[Problem to solve]
Repeat exactly each line of the data provided below.

(Stored items)
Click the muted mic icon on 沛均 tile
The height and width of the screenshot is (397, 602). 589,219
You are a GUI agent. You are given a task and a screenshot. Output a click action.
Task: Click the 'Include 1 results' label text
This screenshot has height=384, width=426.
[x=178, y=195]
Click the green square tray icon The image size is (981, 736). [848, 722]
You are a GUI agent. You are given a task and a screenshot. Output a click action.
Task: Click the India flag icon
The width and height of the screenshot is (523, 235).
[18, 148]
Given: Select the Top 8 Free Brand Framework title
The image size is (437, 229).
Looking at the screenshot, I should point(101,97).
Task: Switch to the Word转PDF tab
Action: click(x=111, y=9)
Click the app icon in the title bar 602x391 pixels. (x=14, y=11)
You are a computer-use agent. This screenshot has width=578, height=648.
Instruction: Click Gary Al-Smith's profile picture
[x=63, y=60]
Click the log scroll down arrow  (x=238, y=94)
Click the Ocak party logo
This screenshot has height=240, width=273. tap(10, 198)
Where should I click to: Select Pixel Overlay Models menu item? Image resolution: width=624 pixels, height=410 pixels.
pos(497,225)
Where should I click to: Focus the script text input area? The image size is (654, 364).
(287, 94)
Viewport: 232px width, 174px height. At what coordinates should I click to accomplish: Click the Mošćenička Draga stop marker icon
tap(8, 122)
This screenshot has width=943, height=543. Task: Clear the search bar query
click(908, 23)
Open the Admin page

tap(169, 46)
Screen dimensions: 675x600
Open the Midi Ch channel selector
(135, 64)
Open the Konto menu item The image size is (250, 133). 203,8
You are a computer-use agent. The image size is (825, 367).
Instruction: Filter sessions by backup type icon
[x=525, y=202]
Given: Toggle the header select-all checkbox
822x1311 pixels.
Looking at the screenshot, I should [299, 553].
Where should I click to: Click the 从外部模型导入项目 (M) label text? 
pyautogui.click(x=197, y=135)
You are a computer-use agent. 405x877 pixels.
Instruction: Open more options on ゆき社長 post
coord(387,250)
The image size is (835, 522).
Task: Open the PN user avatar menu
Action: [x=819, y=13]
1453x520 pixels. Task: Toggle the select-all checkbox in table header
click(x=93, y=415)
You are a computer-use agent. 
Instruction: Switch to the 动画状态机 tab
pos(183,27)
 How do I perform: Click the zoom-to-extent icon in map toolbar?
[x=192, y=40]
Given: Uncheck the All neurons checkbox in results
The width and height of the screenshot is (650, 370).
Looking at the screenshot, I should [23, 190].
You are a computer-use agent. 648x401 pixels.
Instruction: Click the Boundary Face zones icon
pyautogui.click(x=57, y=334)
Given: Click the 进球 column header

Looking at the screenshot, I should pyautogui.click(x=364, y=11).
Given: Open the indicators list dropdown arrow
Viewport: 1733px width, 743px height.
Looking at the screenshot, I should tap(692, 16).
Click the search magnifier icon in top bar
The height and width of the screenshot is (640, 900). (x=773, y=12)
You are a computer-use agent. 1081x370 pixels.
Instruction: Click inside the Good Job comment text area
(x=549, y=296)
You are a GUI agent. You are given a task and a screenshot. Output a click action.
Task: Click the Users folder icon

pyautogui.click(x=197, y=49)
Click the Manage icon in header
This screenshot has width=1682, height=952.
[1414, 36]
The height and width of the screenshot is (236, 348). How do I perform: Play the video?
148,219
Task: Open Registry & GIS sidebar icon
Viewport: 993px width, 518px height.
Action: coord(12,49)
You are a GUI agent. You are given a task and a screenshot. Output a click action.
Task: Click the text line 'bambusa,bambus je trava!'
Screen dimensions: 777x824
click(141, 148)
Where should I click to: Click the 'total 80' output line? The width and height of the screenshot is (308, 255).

[Problem solution]
Click the muted mic icon on 沛均 tile
The height and width of the screenshot is (397, 602). 589,219
You are a GUI agent. You are given a task and a screenshot. Output a click action.
Task: Click the 'Include 1 results' label text
This screenshot has height=384, width=426.
[x=178, y=195]
Click the green square tray icon The image size is (981, 736). [848, 722]
You are a GUI agent. You are given a task and a screenshot. Output a click action.
Task: Click the India flag icon
The width and height of the screenshot is (523, 235).
[18, 148]
Given: Select the Top 8 Free Brand Framework title
The image size is (437, 229).
Looking at the screenshot, I should point(101,97).
Task: Switch to the Word转PDF tab
Action: click(x=111, y=9)
Click the app icon in the title bar 602x391 pixels. (x=14, y=11)
You are a computer-use agent. This screenshot has width=578, height=648.
Instruction: Click Gary Al-Smith's profile picture
[x=63, y=60]
Click the log scroll down arrow  (x=238, y=94)
Click the Ocak party logo
This screenshot has height=240, width=273. tap(10, 198)
Where should I click to: Select Pixel Overlay Models menu item? Image resolution: width=624 pixels, height=410 pixels.
pos(497,225)
Where should I click to: Focus the script text input area? The image size is (654, 364).
(287, 94)
Viewport: 232px width, 174px height. At what coordinates should I click to accomplish: Click the Mošćenička Draga stop marker icon
tap(8, 122)
This screenshot has width=943, height=543. Task: Clear the search bar query
click(908, 23)
Open the Admin page

tap(169, 46)
Screen dimensions: 675x600
Open the Midi Ch channel selector
(135, 64)
Open the Konto menu item The image size is (250, 133). 203,8
You are a computer-use agent. The image size is (825, 367).
Instruction: Filter sessions by backup type icon
[x=525, y=202]
Given: Toggle the header select-all checkbox
822x1311 pixels.
Looking at the screenshot, I should [299, 553].
Where should I click to: Click the 从外部模型导入项目 (M) label text? 
pyautogui.click(x=197, y=135)
You are a computer-use agent. 405x877 pixels.
Instruction: Open more options on ゆき社長 post
coord(387,250)
The image size is (835, 522).
Task: Open the PN user avatar menu
Action: [x=819, y=13]
1453x520 pixels. Task: Toggle the select-all checkbox in table header
click(x=93, y=415)
You are a computer-use agent. 
Instruction: Switch to the 动画状态机 tab
pos(183,27)
 How do I perform: Click the zoom-to-extent icon in map toolbar?
[x=192, y=40]
Given: Uncheck the All neurons checkbox in results
The width and height of the screenshot is (650, 370).
Looking at the screenshot, I should [23, 190].
You are a computer-use agent. 648x401 pixels.
Instruction: Click the Boundary Face zones icon
pyautogui.click(x=57, y=334)
Given: Click the 进球 column header

Looking at the screenshot, I should pyautogui.click(x=364, y=11).
Given: Open the indicators list dropdown arrow
Viewport: 1733px width, 743px height.
Looking at the screenshot, I should tap(692, 16).
Click the search magnifier icon in top bar
The height and width of the screenshot is (640, 900). (x=773, y=12)
You are a computer-use agent. 1081x370 pixels.
Instruction: Click inside the Good Job comment text area
(x=549, y=296)
You are a GUI agent. You are given a task and a screenshot. Output a click action.
Task: Click the Users folder icon

pyautogui.click(x=197, y=49)
Click the Manage icon in header
This screenshot has width=1682, height=952.
[1414, 36]
The height and width of the screenshot is (236, 348). How do I perform: Play the video?
148,219
Task: Open Registry & GIS sidebar icon
Viewport: 993px width, 518px height.
Action: coord(12,49)
You are a GUI agent. You are given a task and a screenshot. Output a click action.
Task: Click the text line 'bambusa,bambus je trava!'
Screen dimensions: 777x824
click(141, 148)
Where should I click to: Click the 'total 80' output line? The width and height of the screenshot is (308, 255).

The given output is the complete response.